第16章:KV Cache — 推理优化的核心 | Chapter 16: KV Cache — Core of Inference Optimization
阶段定位 | Stage: 第三阶段 — Transformer 核心 预计学时 | Duration: 4~6 小时
---
学习目标 | Learning Objectives
中文:
- 深入理解 KV Cache 的机制和必要性
- 掌握 KV Cache 的完整实现
- 理解 KV Cache 的内存开销和优化方向
- 了解 PagedAttention 等进阶优化
English:
- Deeply understand KV Cache mechanism and necessity
- Master complete KV Cache implementation
- Understand KV Cache memory overhead and optimization directions
- Learn about advanced optimizations like PagedAttention
---
16.1 为什么推理越来越慢?| Why Does Inference Get Slower?
中文解释
Decoder-only 模型的推理分为两个阶段:
- Prefill(预填充):处理输入 prompt,计算所有 token 的 KV
- 计算量:O(seq²) - 可以并行
- Decoding(解码):逐个生成新 token
- 每步只生成 1 个 token - 但需要计算当前 token 与所有历史 token 的 Attention - 如果没有 KV Cache,每步都要重新计算所有 KV
English Explanation
Decoder-only model inference has two stages:
- Prefill: Process input prompt, compute KV for all tokens
- Computation: O(seq²) - Can be parallelized
- Decoding: Generate new tokens one by one
- Only 1 token generated per step - But need to compute attention between current token and all history - Without KV Cache, must recompute all KV at each step
复杂度分析 | Complexity Analysis
生成第 N 个 token:
无 KV Cache:| Without KV Cache:
需要重新计算 K_1...K_N, V_1...V_N
计算量: O(N × d_model) 每步,但累积 O(N²)
有 KV Cache:| With KV Cache:
只需计算 K_N, V_N
从缓存读取 K_1...K_{N-1}, V_1...V_{N-1}
计算量: O(d_model) 每步---
16.2 KV Cache 完整实现 | Complete KV Cache Implementation
代码案例 | Code Example
import torch
import torch.nn as nn
import math
class KVCacheAttention(nn.Module):
"""带 KV Cache 的多头注意力 | Multi-head attention with KV Cache"""

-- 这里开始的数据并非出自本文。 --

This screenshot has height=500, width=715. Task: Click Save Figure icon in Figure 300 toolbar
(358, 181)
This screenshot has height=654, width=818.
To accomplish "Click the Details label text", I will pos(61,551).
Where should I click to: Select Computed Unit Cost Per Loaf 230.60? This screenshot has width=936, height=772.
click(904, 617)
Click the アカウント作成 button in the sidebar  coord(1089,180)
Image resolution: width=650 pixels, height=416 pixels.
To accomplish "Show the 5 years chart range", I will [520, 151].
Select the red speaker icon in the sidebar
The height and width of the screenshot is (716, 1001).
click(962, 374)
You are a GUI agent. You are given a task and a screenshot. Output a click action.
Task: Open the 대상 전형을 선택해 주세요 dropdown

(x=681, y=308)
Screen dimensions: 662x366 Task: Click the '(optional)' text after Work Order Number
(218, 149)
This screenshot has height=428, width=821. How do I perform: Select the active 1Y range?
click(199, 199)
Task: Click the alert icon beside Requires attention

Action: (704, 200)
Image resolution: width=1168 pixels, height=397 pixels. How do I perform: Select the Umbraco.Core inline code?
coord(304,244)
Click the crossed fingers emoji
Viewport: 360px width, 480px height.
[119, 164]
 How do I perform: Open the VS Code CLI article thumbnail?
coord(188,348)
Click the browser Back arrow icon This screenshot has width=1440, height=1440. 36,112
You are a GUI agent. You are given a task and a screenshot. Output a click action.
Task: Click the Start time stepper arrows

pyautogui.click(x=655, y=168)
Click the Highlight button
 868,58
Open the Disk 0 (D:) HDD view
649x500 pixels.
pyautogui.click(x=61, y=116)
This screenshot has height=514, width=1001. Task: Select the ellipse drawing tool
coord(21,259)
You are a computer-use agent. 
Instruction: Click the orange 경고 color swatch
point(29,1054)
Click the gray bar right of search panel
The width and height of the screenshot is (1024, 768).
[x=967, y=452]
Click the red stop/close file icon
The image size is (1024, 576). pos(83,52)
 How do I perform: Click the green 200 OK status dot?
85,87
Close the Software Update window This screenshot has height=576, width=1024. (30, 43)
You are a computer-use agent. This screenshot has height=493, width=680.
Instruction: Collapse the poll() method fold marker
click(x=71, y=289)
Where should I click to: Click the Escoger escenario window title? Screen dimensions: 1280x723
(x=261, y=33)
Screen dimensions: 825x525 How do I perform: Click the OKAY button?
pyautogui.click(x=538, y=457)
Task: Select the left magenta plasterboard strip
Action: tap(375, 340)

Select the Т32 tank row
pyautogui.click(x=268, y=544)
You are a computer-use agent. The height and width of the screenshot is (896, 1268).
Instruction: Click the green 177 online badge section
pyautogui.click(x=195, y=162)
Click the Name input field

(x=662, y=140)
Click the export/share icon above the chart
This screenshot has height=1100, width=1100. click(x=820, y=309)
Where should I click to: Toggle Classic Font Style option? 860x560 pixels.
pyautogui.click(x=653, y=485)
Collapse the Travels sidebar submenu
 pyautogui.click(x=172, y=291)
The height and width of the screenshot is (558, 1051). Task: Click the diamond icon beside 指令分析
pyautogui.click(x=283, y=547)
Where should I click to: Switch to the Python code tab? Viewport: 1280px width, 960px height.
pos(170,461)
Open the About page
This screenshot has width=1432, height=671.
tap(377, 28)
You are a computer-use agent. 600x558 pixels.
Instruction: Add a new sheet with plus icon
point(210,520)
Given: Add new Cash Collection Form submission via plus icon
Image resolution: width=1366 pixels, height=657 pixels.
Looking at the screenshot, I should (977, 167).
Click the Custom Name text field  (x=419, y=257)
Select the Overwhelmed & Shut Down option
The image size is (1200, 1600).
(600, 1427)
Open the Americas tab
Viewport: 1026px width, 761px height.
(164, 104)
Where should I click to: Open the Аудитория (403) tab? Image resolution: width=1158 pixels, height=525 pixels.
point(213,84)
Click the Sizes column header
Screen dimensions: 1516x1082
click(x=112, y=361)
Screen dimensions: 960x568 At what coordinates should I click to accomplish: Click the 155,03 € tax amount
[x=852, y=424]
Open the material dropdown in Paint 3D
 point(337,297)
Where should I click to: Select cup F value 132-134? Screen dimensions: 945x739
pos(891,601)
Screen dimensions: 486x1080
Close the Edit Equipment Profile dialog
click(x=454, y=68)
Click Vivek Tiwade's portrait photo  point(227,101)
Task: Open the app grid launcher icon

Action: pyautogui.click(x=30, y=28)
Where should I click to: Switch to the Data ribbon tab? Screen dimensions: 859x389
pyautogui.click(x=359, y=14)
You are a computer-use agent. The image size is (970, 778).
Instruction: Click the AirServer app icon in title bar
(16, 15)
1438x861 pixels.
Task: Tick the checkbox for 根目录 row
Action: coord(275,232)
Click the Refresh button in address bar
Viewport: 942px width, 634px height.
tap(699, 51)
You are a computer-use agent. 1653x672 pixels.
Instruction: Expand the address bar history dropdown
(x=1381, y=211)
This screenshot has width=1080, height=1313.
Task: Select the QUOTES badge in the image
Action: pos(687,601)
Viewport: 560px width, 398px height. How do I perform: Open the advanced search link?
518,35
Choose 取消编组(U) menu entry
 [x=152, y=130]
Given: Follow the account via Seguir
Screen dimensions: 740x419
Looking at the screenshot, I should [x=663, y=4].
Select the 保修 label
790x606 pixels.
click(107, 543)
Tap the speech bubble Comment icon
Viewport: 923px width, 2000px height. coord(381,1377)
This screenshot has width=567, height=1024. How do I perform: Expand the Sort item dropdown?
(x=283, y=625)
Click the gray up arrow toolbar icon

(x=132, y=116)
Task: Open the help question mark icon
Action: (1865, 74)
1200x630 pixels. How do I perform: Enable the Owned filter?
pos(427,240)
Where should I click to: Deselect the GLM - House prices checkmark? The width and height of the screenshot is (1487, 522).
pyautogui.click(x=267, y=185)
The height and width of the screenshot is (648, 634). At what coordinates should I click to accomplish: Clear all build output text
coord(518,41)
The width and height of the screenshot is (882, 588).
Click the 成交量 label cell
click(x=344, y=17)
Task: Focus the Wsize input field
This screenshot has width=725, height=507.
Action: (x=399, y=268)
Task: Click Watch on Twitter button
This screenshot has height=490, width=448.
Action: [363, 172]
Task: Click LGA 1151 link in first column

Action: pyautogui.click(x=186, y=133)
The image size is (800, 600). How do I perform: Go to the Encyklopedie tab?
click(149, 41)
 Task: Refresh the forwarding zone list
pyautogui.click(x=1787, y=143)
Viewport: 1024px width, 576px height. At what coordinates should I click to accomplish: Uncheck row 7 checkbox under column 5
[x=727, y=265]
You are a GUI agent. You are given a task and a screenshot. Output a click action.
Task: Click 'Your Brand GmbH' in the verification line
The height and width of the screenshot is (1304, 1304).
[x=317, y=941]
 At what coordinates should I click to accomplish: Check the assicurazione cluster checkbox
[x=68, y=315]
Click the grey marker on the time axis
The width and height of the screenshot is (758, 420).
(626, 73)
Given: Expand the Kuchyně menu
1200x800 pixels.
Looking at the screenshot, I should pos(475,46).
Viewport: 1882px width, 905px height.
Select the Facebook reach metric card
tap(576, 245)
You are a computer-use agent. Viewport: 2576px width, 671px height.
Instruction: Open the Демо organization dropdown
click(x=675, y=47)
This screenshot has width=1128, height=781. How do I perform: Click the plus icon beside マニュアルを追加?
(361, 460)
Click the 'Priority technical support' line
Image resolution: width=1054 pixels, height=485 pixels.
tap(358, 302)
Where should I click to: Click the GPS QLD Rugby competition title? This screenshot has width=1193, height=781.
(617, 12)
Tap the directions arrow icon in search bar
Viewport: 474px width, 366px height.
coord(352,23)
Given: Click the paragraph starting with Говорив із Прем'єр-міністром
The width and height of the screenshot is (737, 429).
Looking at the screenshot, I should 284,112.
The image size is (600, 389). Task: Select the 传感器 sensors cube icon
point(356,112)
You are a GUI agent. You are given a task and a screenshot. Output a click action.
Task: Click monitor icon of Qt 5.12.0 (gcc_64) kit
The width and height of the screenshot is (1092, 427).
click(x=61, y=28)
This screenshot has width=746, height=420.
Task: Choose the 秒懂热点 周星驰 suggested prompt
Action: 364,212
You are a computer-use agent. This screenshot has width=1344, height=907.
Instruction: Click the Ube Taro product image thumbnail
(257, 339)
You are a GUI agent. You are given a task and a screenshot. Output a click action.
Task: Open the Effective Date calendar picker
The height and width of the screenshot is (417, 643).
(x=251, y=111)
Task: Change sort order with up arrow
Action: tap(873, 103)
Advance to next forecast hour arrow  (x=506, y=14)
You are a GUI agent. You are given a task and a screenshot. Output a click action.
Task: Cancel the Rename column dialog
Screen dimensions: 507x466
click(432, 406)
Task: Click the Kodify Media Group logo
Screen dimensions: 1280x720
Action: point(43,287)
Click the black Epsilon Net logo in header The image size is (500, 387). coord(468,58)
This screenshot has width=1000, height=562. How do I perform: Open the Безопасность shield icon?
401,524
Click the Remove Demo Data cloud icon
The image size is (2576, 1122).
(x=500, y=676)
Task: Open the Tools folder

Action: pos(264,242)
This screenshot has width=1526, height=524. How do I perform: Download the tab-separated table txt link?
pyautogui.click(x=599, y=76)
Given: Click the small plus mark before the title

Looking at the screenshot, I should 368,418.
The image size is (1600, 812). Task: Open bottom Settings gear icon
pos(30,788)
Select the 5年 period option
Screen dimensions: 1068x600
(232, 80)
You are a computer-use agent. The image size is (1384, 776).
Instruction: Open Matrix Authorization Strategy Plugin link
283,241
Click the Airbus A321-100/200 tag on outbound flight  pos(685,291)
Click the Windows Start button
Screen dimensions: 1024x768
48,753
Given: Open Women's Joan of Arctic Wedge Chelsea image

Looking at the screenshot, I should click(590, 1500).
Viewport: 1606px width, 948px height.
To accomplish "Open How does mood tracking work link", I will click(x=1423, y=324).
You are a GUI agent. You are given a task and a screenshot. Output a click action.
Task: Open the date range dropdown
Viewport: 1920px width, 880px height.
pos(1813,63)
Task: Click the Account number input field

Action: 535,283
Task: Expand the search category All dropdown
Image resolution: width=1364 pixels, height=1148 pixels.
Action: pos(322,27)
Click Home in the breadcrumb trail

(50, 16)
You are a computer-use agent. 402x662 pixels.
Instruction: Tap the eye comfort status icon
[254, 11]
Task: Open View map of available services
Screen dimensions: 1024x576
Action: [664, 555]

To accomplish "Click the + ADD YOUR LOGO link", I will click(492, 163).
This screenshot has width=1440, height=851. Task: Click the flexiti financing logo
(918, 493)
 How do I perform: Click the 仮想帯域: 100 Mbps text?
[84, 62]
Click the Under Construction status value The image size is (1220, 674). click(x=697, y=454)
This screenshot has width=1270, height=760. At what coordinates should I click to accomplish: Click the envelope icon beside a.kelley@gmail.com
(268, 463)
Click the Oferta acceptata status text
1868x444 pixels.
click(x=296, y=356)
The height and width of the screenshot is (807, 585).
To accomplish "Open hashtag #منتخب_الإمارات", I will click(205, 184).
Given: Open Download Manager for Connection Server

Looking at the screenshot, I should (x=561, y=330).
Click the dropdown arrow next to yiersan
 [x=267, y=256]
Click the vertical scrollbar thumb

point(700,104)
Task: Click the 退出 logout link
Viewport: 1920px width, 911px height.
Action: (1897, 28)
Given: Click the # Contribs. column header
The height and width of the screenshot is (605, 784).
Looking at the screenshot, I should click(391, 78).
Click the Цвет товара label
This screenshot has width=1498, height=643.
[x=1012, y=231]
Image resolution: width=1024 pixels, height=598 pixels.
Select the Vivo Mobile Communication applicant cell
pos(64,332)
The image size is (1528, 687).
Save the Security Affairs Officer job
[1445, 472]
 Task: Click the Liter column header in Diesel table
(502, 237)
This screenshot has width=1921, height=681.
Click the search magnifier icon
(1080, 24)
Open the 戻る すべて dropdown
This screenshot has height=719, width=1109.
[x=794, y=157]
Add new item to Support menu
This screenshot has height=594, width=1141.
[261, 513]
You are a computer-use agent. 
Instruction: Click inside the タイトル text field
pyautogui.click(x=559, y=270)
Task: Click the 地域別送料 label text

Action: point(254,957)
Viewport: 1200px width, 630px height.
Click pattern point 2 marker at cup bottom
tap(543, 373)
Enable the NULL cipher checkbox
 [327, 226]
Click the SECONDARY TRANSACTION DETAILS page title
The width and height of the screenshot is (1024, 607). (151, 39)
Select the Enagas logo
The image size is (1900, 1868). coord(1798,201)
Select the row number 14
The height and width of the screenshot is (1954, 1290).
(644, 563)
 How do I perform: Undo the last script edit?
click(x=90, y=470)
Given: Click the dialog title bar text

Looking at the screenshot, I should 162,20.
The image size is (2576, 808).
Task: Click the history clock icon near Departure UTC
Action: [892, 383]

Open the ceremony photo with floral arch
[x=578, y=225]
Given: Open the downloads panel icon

def __init__(self, d_model, num_heads):
super().__init__()
assert d_model % num_heads == 0
self.d_model = d_model
self.num_heads = num_heads
self.d_head = d_model // num_heads
self.W_q = nn.Linear(d_model, d_model)
self.W_k = nn.Linear(d_model, d_model)
self.W_v = nn.Linear(d_model, d_model)
self.W_o = nn.Linear(d_model, d_model)
def forward(self, x, kv_cache=None, layer_idx=0):
"""
x: (batch, seq_len, d_model)
kv_cache: dict or None
"""
batch_size, seq_len, _ = x.shape
# 计算 Q/K/V | Compute Q/K/V
Q = self.W_q(x)
K = self.W_k(x)
V = self.W_v(x)
# 分头 | Split heads
Q = Q.view(batch_size, seq_len, self.num_heads, self.d_head).transpose(1, 2)
K = K.view(batch_size, seq_len, self.num_heads, self.d_head).transpose(1, 2)
V = V.view(batch_size, seq_len, self.num_heads, self.d_head).transpose(1, 2)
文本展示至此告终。